The nonprofit Alaska Fisheries Development Foundation for three decades has been trying to expand opportunities in the Alaska seafood industry, including with fish trimmings. Director James Browning called the possible closure of Alaska's USDA research station, which has offices in Kodiak, Fairbanks and Palmer, a step backward.
"We want to use every piece of the fish we want to take out of the water," he said. With the closure, "We're less equipped to move toward full utilization, which is the goal of any sustainable industry."
The USDA station at Kodiak, ranked No. 4 in ports for landing U.S. seafood last year, has one of the state's most sophisticated chemistry laboratories and can give agribusiness a precise analysis of what's in Alaska fish waste products.
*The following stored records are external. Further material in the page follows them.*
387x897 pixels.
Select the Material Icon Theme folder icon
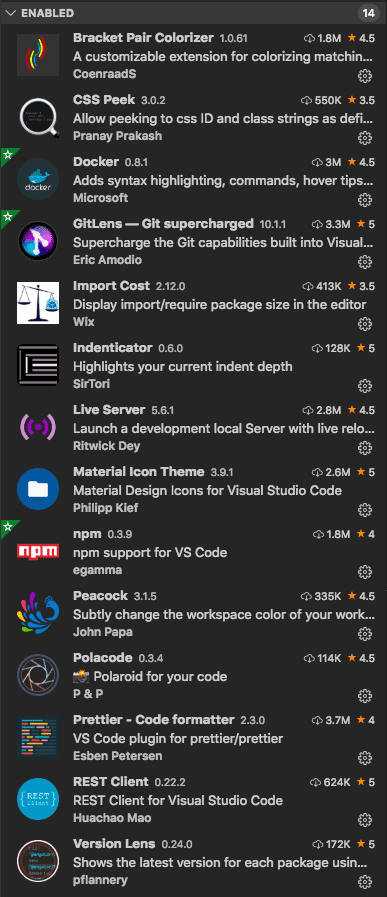38,489
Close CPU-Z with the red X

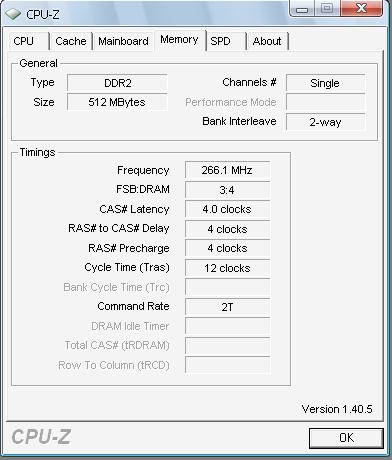click(361, 8)
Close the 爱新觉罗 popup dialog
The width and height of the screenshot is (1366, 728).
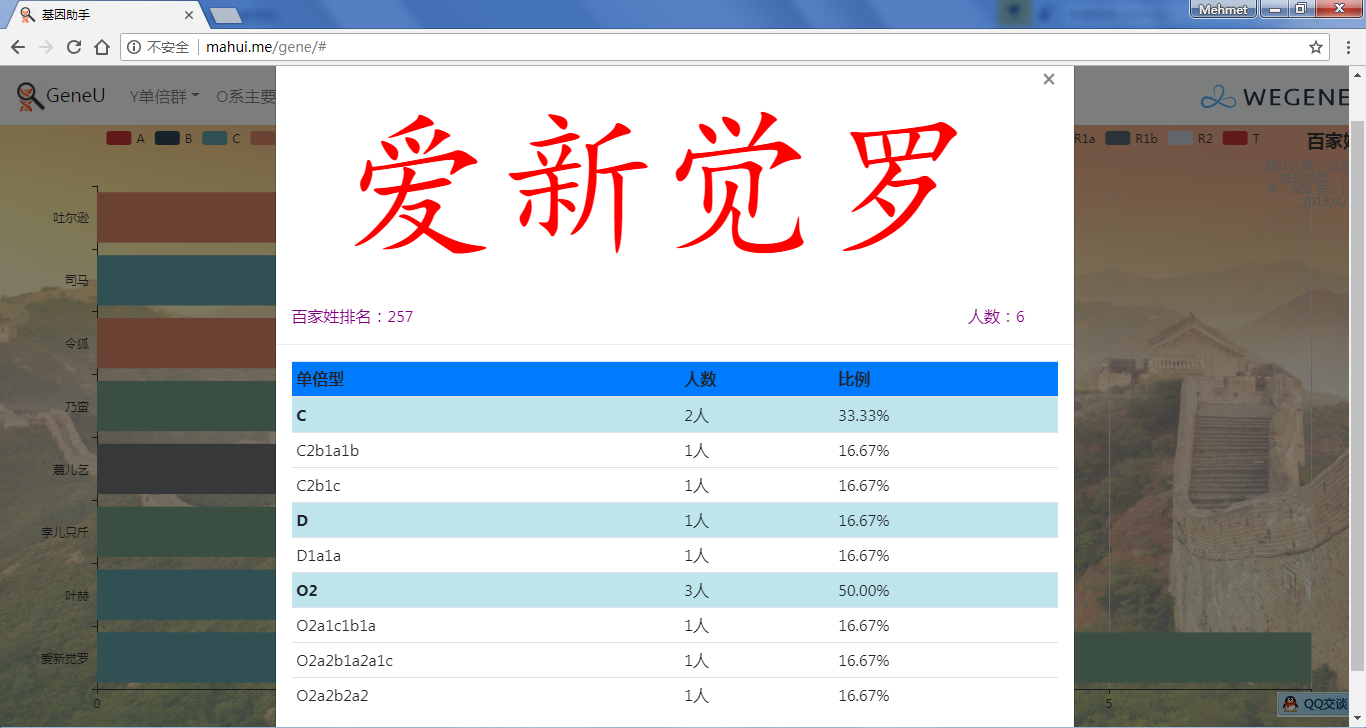[x=1048, y=80]
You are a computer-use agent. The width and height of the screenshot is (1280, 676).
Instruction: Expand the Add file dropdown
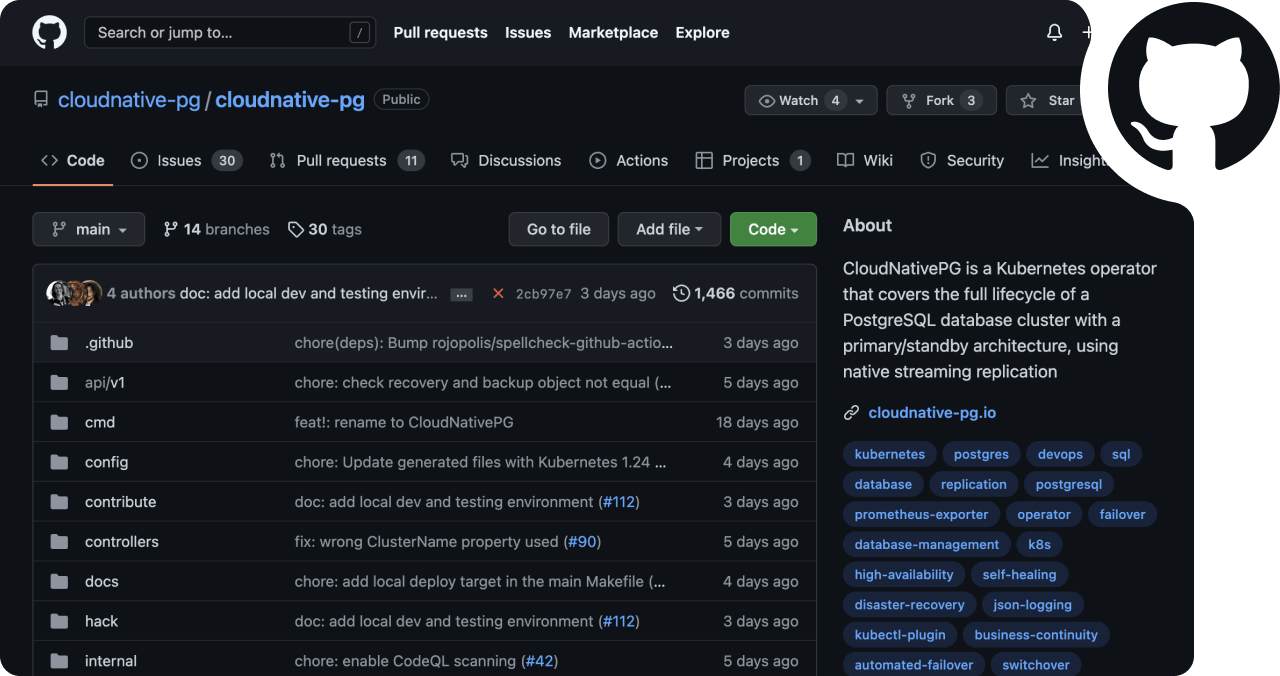[669, 229]
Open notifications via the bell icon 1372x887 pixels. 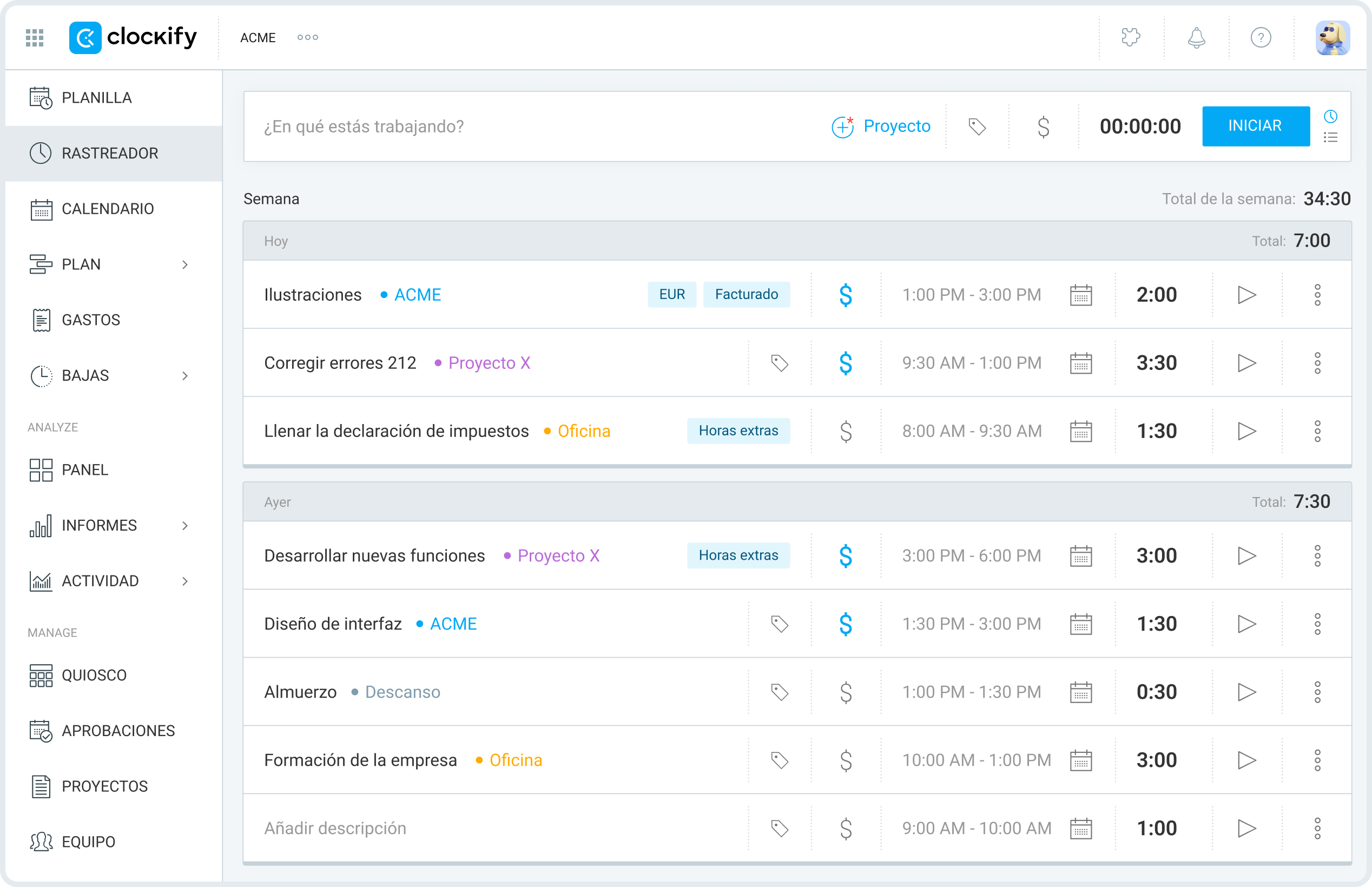click(x=1195, y=37)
One major issue for agribusiness is keeping fish trimmings from spoiling and losing their valuable qualities. Another is affordable storage of waste until it can be processed. Small, remote Alaska fish processors dealing with seasonal fisheries rarely generate enough waste to justify investment in large equipment, Browning said.
Not all of the Alaska research station's $2.4 million budget goes to fish waste research. The Fairbanks office, housed in a new $1.2 million research complex on the University of Alaska campus, focused on studies of invasive plants and insects, and the Palmer office collects plant samples important to Alaska. The closures will end that work as well.